* _作業項目 1_: 冬と気分についての文章を2文で要約すること。
* _作業項目 2_:
冬と気分についての文章から、次の問いに答えること。
(a) 一気に冬の気温になったのはいつか。
(b) 冬の筆者の気分のギアは常にどうなっているか。
(c) 躁と鬱はそれぞれ車の何にたとえられているか。
* _作業項目 3_: 冬と気分についての文章を、最後の一文の後から引き継いで書き進めてください。

* _ページ抜粋_:
■ ■ ■ ■
11月後半とは思えない季節外れの暖かさが続いた日々から一転して、一気に冬の気温になってしまった11月末日の午後。凍てつく風と、どんよりした曇り空に、今年もついにこの季節が来てしまったかと、ため息が出る。

寒さが苦手ゆえ、冬は内向的な性格がさらに内にもぐっていき、気分のギアは常にロー。そんな季節の到来である。

そんな憂鬱な季節を嫌い、いつか南国か南半球に拠点を持って、「冬のない人生」をゲットしてやると、昔から息巻いているわけだけど、少し前に、躁鬱病を患った経験がある人の話を聞いて、少し考えが変わってきた。

■躁鬱病だった人に教えてもらった「躁」について

躁鬱病とは、気分が落ち込んで動けない鬱状態と、高揚して行動せずにはいられない躁状態という、気分の波が非常に極端に出てしまう症状、という説明で間違っていないと思う。

ただはたから見れば、鬱よりも躁の時のほうが、元気に行動できる意味でいいのではないか、と思ってしまうけれど、彼によると全く逆で、躁の時のほうが「100倍まずい」(彼曰く)らしい。

なぜなら躁の時は、鬱からの反動で、自分が無敵のように強気に行動してしまう。その結果やらなくていいことをやってしまったり、言わなくてもいいことを言ってしまい、失敗したり、人とトラブルになって、多くのものを失ってしまうらしいのだ。

なるほど、と思った。

やはり躁はアクセルで、鬱はブレーキ。アクセルを踏みすぎて事故を起こさないように、適切な段階でブレーキが必要なのだろう。
■ ■ ■ ■
* _データ抜粋_:
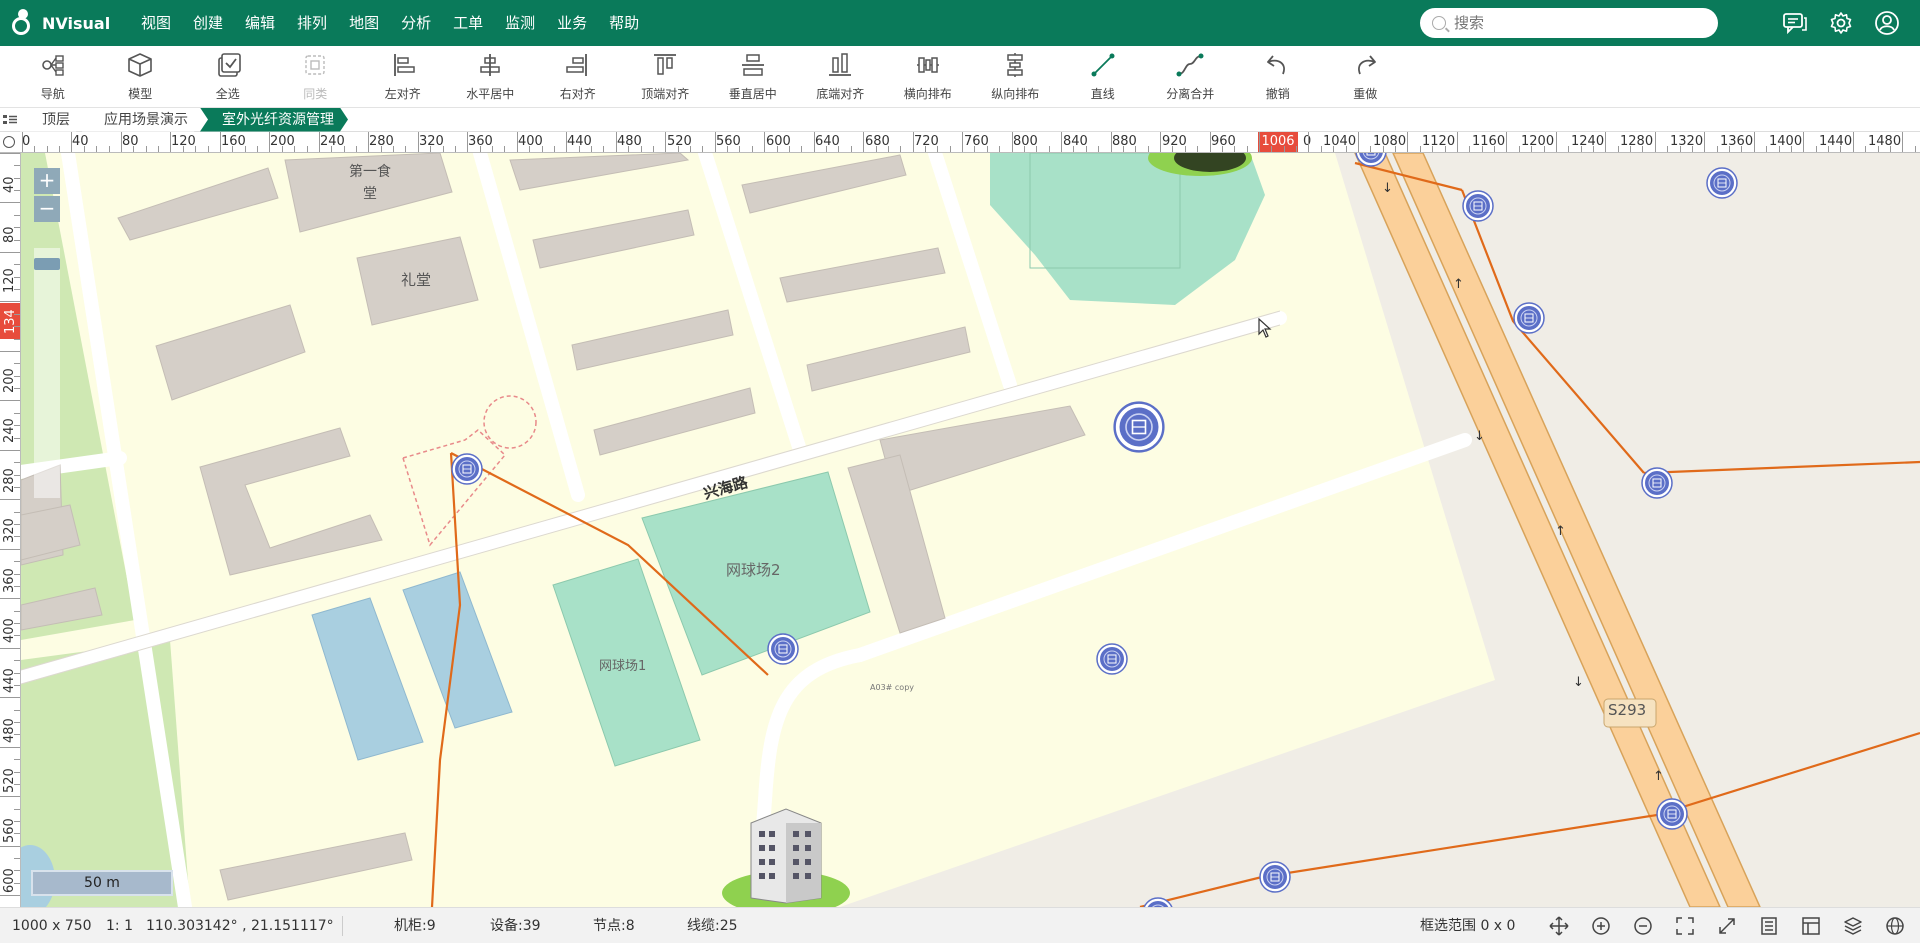 This screenshot has width=1920, height=944. Describe the element at coordinates (1366, 77) in the screenshot. I see `redo-button: 重做` at that location.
■ ■ ■ ■
* _回答 1_: 寒さが苦手な筆者は冬を憂鬱な季節と感じ、昔から南国か南半球に拠点を持って「冬のない人生」を手に入れると息巻いてきたが、躁鬱病を経験した人の話を聞いて考えが少し変わってきた。その人によれば、躁の時は鬱からの反動で強気に行動して失敗や人とのトラブルで多くを失うため鬱より「100倍まずい」そうで、筆者は躁をアクセル、鬱をブレーキにたとえ、適切な段階でブレーキが必要なのだろうと述べている。

* _回答 2_:
(a) 11月末日の午後
(b) 常にロー
(c) 躁はアクセル、鬱はブレーキ

* _回答 3_:
躁鬱病の人は、そのアクセルとブレーキが極端に表出するためわかりやすいけれど、僕らだって、調子がいい日と悪い日があるように、静かな躁鬱の波の上で、バランスをとって生きているのだろう。

■冬は落ち込むのにいい季節

ならば冬の冷気に心が萎えて、何もやる気にならない日も、体調がすぐれず家に引きこもっている日も、自分にとっては必要なことなのではないだろうか。

毎日が夏のようにアクセスを踏み続けていたら、いつかクラッシュしてしまうだろう。そうならないために、自分にとっての冬のような時間、いわば強制的にブレーキを踏まされるような環境は、気づかないところで身を助けているに違いない。

思えば優れた芸術作品は、多くがそういった鬱の状態から生み出されたものばかりではないか。落ち込みも言い換えれば、「内省の機会」であるし、そうやって自己を振り返ることで得られることも多いのだろう。

僕も曲がりなりにも芸術に足を突っ込んでいる人間なので、この冬を生かさない手はない。今まで冬をずっと敵視してきたが、今年から味方につけて、全力で落ち込んで引きこもっていきたいと思う。